▸ **Work order**:
A complete answer lists every line of the material where the string "agent" occurs.

□ □ □ □ □

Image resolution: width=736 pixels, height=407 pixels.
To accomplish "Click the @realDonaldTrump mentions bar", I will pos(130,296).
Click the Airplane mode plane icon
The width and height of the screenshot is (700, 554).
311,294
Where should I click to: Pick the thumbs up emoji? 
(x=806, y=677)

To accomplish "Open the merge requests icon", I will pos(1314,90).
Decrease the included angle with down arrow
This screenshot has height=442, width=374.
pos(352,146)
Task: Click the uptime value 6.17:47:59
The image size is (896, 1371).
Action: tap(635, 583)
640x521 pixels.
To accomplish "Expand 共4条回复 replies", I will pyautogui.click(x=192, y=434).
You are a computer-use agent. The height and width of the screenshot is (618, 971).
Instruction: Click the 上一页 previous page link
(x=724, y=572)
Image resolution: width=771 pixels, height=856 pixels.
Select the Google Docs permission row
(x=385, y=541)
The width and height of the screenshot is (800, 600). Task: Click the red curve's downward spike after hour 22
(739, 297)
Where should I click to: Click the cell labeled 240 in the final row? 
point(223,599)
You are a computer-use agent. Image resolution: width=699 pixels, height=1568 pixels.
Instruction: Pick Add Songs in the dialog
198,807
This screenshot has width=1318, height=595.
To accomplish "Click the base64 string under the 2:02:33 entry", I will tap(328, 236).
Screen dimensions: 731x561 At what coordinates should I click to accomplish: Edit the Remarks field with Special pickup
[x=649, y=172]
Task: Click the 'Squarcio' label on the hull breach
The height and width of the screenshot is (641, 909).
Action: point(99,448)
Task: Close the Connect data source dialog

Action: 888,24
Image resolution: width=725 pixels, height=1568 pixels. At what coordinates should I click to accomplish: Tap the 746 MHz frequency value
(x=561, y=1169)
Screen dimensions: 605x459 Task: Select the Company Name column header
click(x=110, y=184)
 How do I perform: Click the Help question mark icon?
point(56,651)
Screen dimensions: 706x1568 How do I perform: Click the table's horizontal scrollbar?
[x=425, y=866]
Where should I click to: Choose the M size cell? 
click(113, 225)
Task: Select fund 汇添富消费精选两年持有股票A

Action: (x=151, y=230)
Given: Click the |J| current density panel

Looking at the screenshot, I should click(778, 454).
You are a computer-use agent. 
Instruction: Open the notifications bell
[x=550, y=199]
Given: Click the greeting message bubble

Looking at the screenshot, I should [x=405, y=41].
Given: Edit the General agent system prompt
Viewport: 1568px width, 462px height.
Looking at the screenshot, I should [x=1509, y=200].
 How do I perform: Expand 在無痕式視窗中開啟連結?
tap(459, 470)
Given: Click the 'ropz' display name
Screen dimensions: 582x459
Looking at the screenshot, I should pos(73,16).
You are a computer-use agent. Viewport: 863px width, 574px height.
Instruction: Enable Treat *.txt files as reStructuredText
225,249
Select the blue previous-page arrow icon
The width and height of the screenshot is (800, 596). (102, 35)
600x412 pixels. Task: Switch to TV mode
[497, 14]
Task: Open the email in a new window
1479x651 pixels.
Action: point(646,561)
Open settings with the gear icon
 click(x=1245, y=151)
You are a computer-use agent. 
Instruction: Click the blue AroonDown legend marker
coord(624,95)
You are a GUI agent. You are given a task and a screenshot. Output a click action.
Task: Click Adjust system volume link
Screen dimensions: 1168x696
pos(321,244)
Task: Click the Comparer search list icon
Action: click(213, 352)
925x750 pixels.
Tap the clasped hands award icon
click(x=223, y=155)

□ □ □ □ □

▸ **Exercise output**:
You are a computer-use agent. The height and width of the screenshot is (618, 971).
You are a computer-use agent. Image resolution: width=699 pixels, height=1568 pixels.
You are a computer-use agent. 
Given: Edit the General agent system prompt
You are a computer-use agent. Viewport: 863px width, 574px height.
You are a computer-use agent. 
You are a GUI agent. You are given a task and a screenshot. Output a click action.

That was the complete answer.